Creating a Multi-System Modular NixOS Configuration with Flakes

Kate Brock
~11 minutes
Tags:
The reasoning and development of my multi-system modular NixOS configuration, that serves multiple LXCs and VMs on Proxmox, as well as my personal laptop.

In the life of my home server I have gone through many iterations of configuration management. I started using Docker compose stacks on a single Debian host with every other bit of maintenance done via ssh. Eventually I wised up, and shifted over to Ansible - writing complex playbooks to configure the machine and deploy my Docker stacks. But hey actually LXCs are cool - maybe I can put stuff in LXCs, which works well with Ansible and it’s multi-host support. And so on and so on it spiraled until I eventually landed on Proxmox with multiple Debian LXCs and VMs. But I could never quite shake the feeling that Ansible just wasn’t quite the right tool for me. I found myself time and time again fighting against configuration drift, writing hacky scripts when Ansible modules didn’t do what I want (and I just didn’t have the motivation or time to write modules myself). Every time I used Ansible I just knew there had to be a better solution but I just didn’t know what it was!

Eventually, I stumbled across NixOS and the absolute nerd in me saw the possibilities immediately. The idea of defining everything in my server configurations in a single repo, with minimal hacky scripts required just spoke to me. And the more I used it the more I wanted to convert anything and everything over to NixOS. But how do I manage multiple servers and physical devices with NixOS? Well, that’s what this post is all about.

Now, in this article I’m intentionally not going to go into too much detail on some more advanced topics; I won’t be talking about home-manager or secrets management, but it is all there in my GitHub repo for you to look into if you’re interested, and I am itching to write up more detail about secrets management with Sops! What I will be talking about is how I setup and structured my NixOS configs, and how that led to a simple, modular configuration with custom defaults deployed out to multiple LXCs, VMs, and laptops.

Admittedly there is a lot of code and some documentation out there that shows how to do this, but I found there is a real lack of explanations, and why someone would set it up in these ways, which is why I wanted to compile my findings.

Note: This article is aimed towards people with a somewhat entry-level understanding of Nix and Nix Flakes, you should know roughly how Nix works and what Nix Flakes are.

Goals

My goals when setting up my NixOS configuration was simple; create a single unified repo that contained the configuration for each of my LXCs and VMs as well as supporting any laptops or desktops.

I could break this down into a handful of discrete goals

  1. Multiple machine support

    I want to be able to configure each of my machines from one repo. With (ideally) one command.

  2. Shared base configuration

    Each of the machines should share the absolute essentials - user configuration, utilities, shell setup.

  3. Maintenance and updates should be hassle free

After doing some research into NixOS, I quickly discovered that the best - and perhaps only feasible - approach was to use flakes.

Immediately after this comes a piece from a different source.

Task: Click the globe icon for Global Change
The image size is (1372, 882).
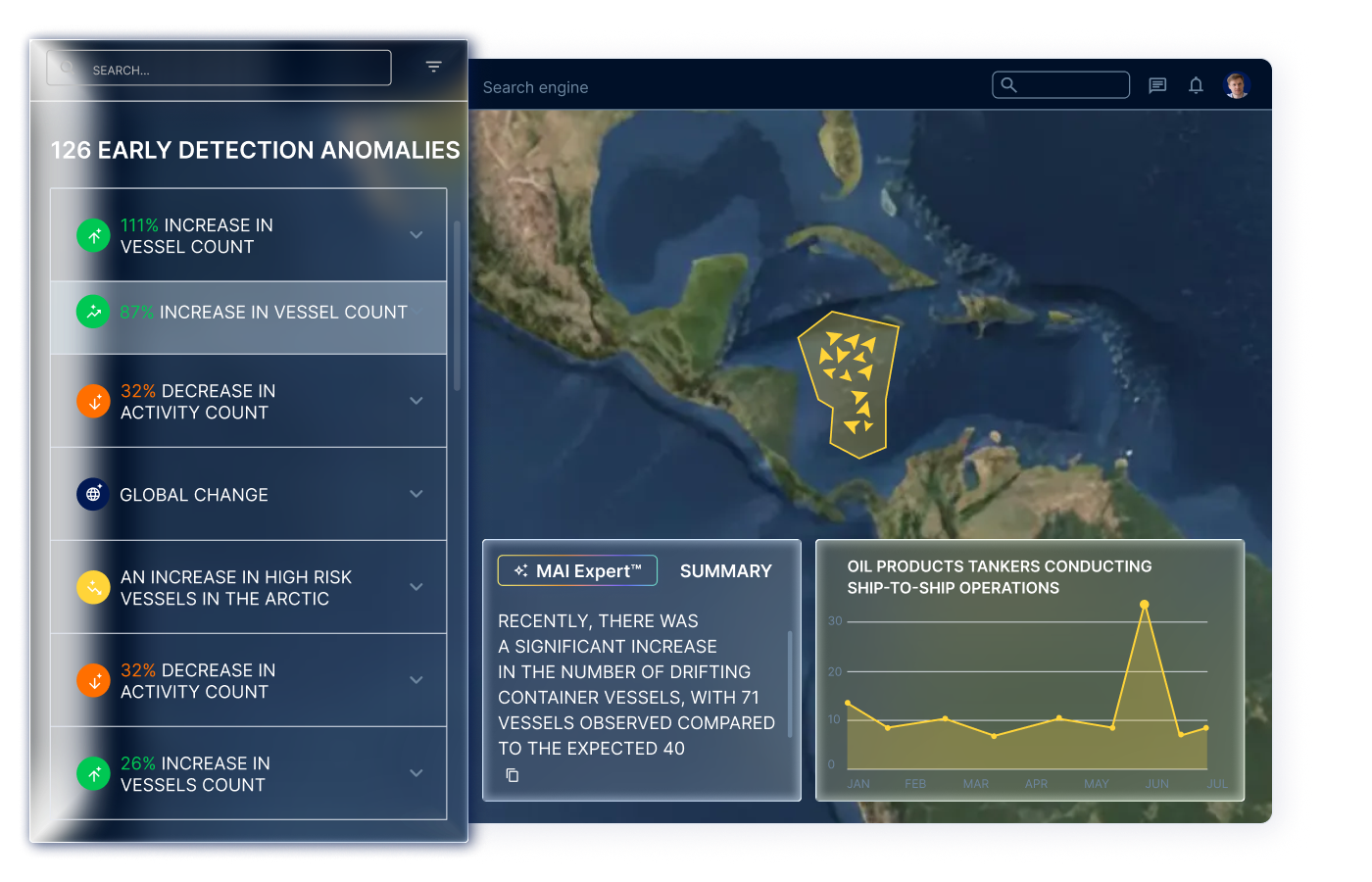Action: [93, 494]
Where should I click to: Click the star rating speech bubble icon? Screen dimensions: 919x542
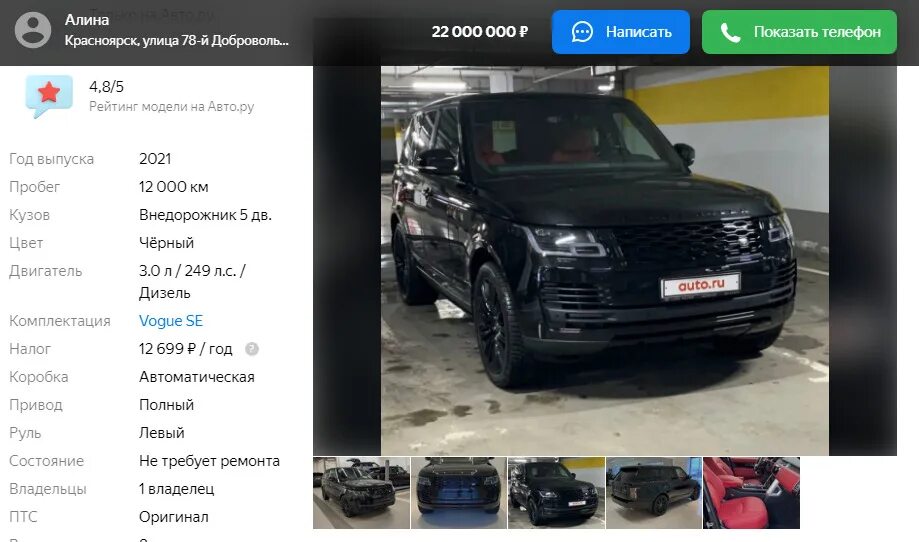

So after a bit of time learning Nix and taking a look at how other people have used flakes this is what I ended up with.

Structure

Note: The content in this post refers to my NixOS configuration as it was when I wrote it. This may change, so if you’re referring to my repo for guidance, make sure to use it as of this commit

The general structure of my flakes is actually pretty simple. We have a single flake.nix that defines each of our systems, these systems import common modules which I want every system to use (ZSH configs, SSH keys etc.), and then any host specific modules and configurations, and finally any roles or modules that this system is going to use.

Okay so immediately some of you are going to have a question - what the hell are roles? Do you mean modules?

And yes, roles aren’t really a thing, it’s just a term I use to describe a larger set of modules that have a certain specific purpose - the kind of thing you look at a machine and go “ah yes, that is the proxy machine”, it uses the proxy role. Obviously a specific system can have multiple roles, but you get the gist.

In this article I’ll use the following definitions

Module: A small discreet, standalone piece of configuration that does one single thing (think ZSH configs)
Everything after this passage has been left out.